**Records to process**

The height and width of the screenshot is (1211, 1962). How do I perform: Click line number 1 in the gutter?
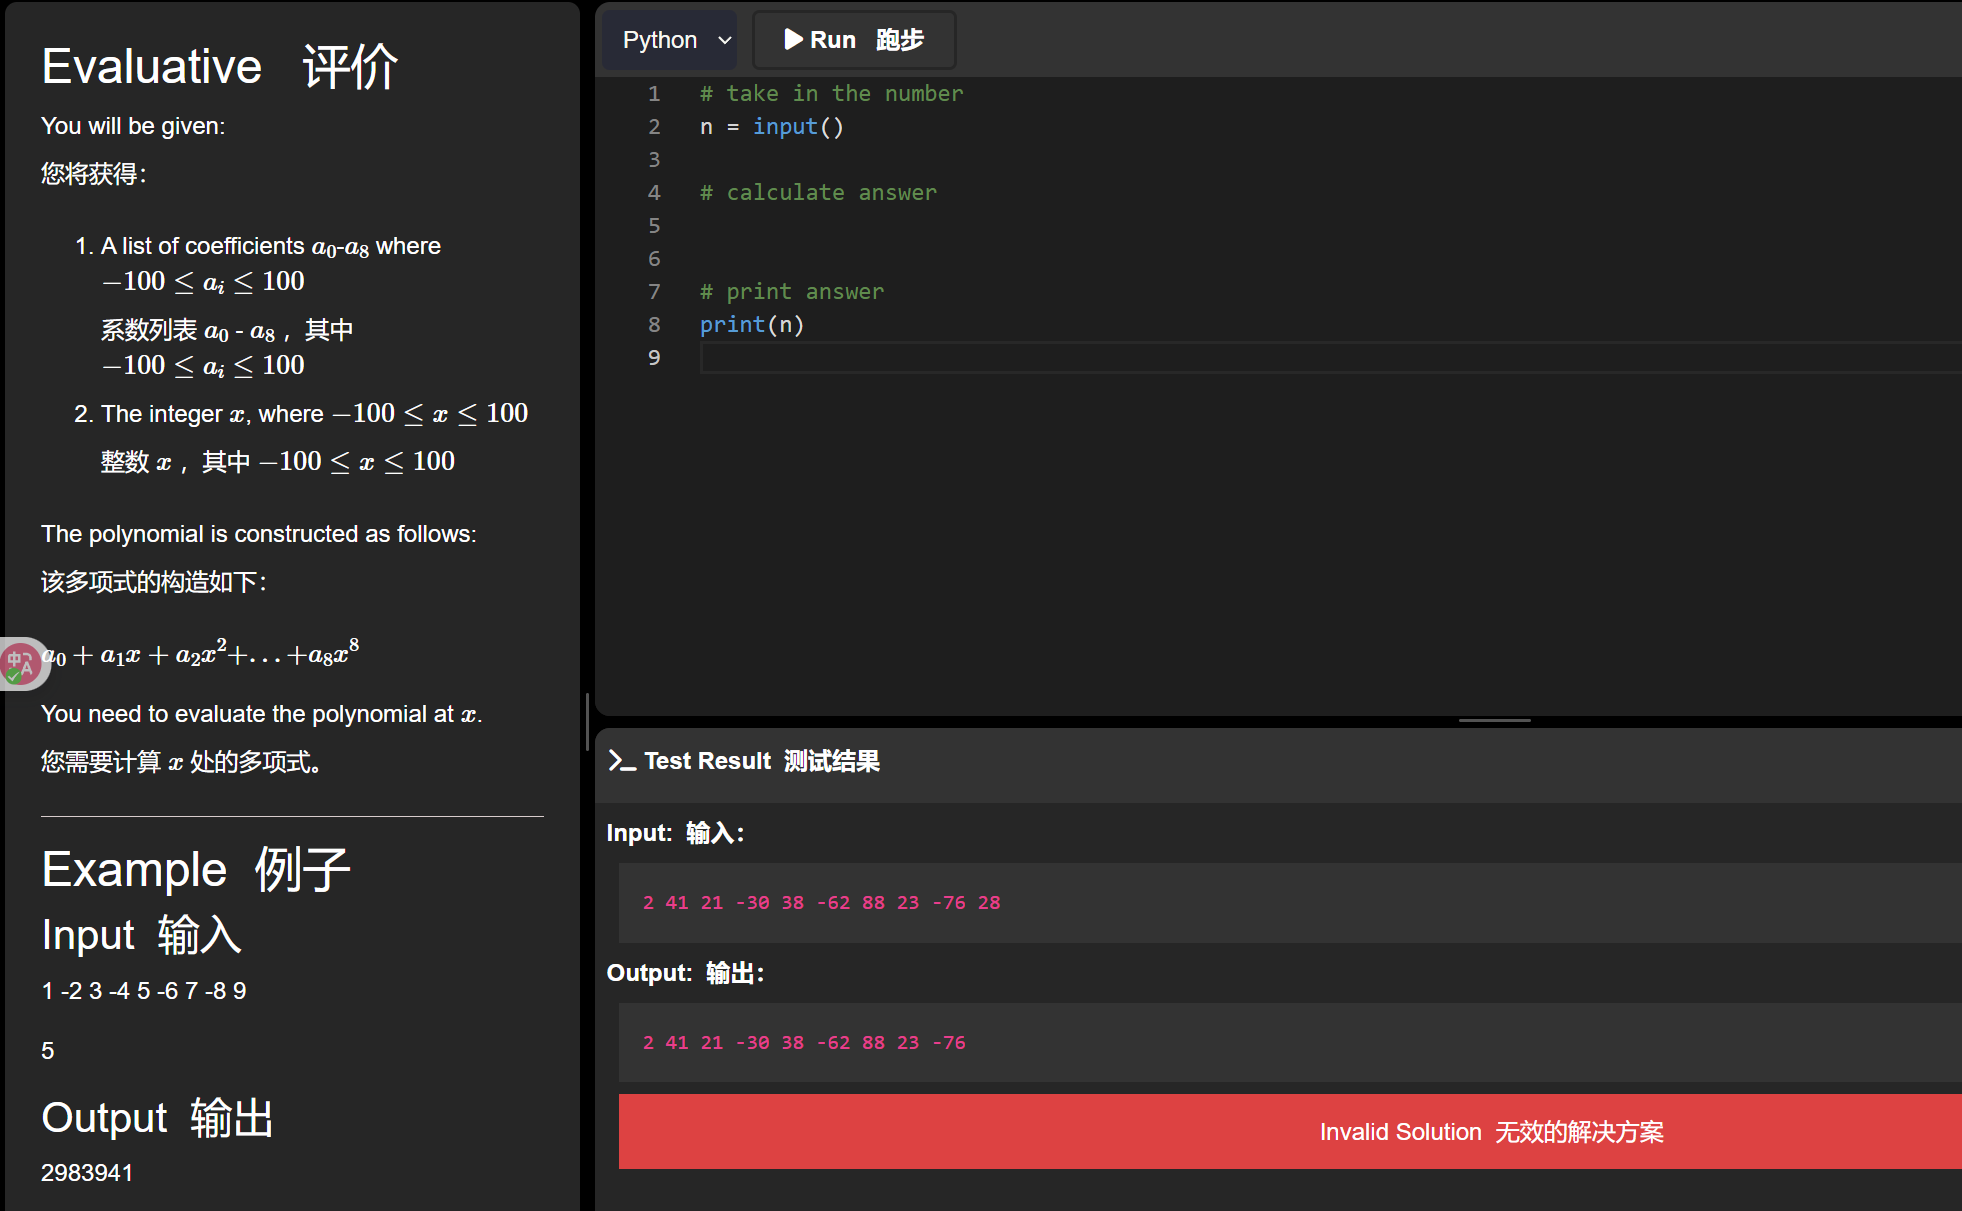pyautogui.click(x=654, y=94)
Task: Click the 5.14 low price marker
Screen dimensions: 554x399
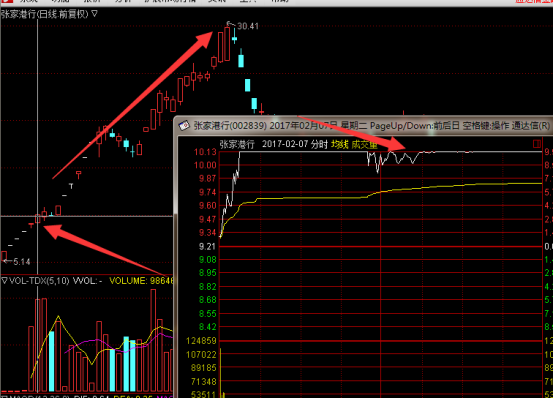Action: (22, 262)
==
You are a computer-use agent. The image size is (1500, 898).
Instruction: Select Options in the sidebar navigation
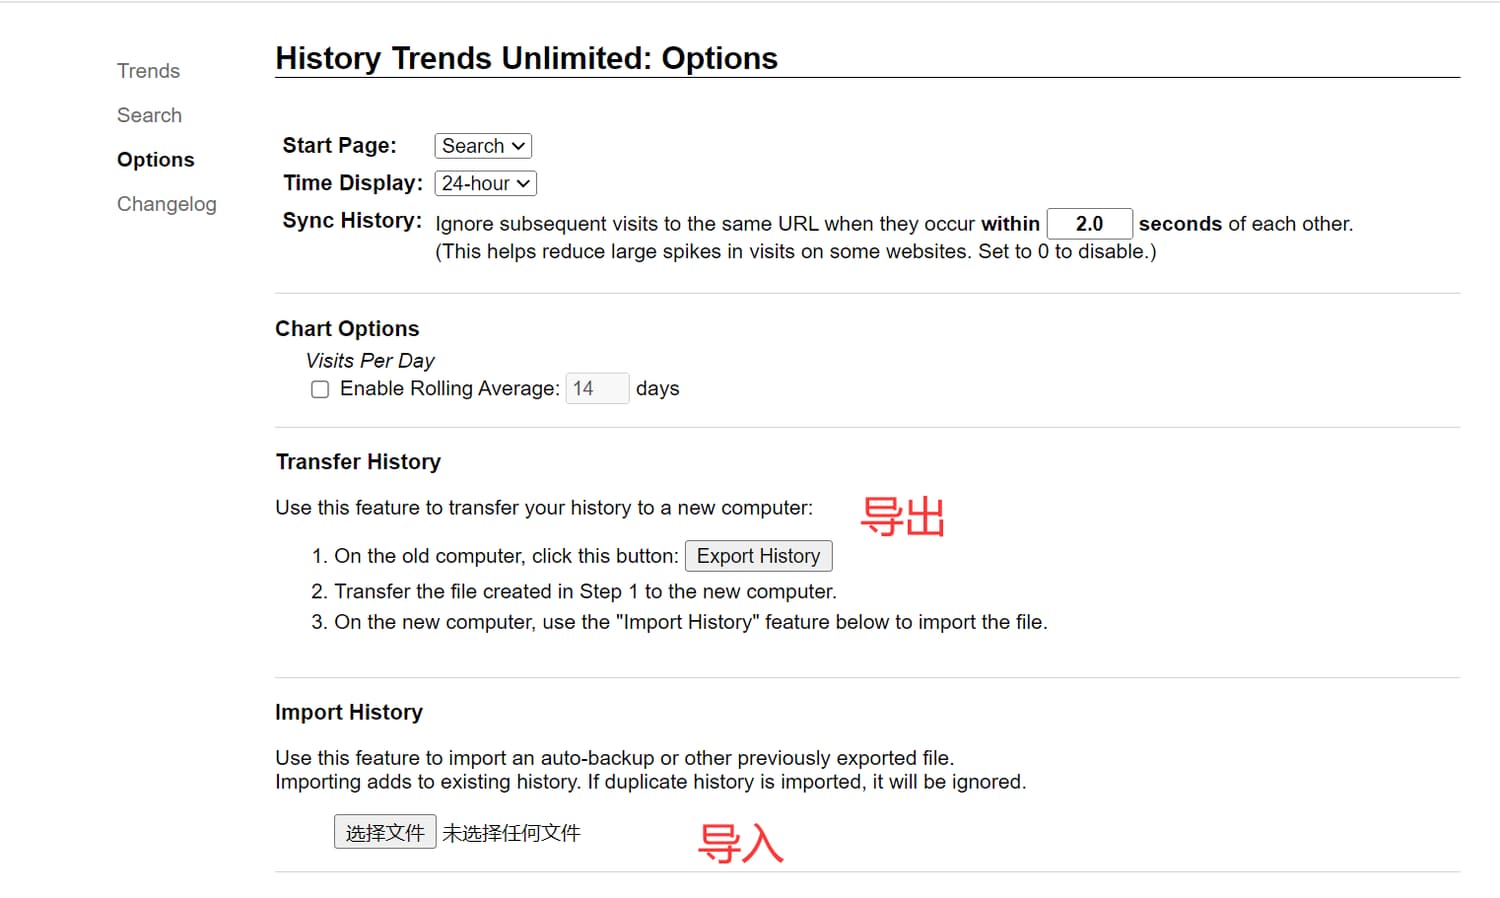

**What to work on**
Set down the stretch of entries from the line that contains "Task: Click the 5.14 low price marker" through the line that contains "Action: (22, 262)", both included, reproducing each line word for word and omitting the pictures.

**Finished task**
Task: Click the 5.14 low price marker
Screen dimensions: 554x399
Action: (22, 262)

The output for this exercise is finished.